Whitefish and perch dominate

Whereas in the large Alpine lakes such as Lake Lucerne, Lake Brienz or Lake Thun the various whitefish species dominate in terms of number of fish and their biomass, at higher levels of the nutrient phosphorus it is rather the perch that dominate, together with roach, chub and common or southern rudd. An exception is Lake Maggiore, where the agone, a freshwater herring, dominates in open water, and the alpine lakes of Sils and Poschiavo, where non-native Arctic char and native and introduced, also non-native trout predominate.

Advice for fisheries and protection measures

The present synthesis report on the project provides an overview of the state of fish species diversity and fish stocks in all the larger lakes of the western Alpine region.
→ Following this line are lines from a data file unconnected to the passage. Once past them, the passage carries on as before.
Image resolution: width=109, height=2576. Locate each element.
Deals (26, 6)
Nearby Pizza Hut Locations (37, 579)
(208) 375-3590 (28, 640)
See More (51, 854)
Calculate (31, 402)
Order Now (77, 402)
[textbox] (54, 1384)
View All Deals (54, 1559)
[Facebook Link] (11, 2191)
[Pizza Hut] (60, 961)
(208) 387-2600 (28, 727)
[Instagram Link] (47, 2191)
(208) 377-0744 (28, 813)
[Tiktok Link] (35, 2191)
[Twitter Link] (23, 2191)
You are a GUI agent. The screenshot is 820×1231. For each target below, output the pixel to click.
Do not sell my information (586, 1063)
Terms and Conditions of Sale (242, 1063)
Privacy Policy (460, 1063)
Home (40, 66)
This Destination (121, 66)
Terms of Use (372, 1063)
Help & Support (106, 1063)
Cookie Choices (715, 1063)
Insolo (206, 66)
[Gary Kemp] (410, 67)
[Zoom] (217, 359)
It brings together the results from individual lakes, and since they were collected using the same methodology everywhere, the work provides a basis for comparisons between lakes and for analysing larger contexts. "Above all, recommendations can now be derived for the preservation of the still preserved fish species diversity in the lakes and for sustainable lake fishing," says project leader Ole Seehausen. Also important for continuous monitoring and later comparisons is the scientific reference collection of all fish species from all lakes built up at the Natural History Museum in Bern. It is also accessible to the public in the new permanent exhibition "Wunderkammer".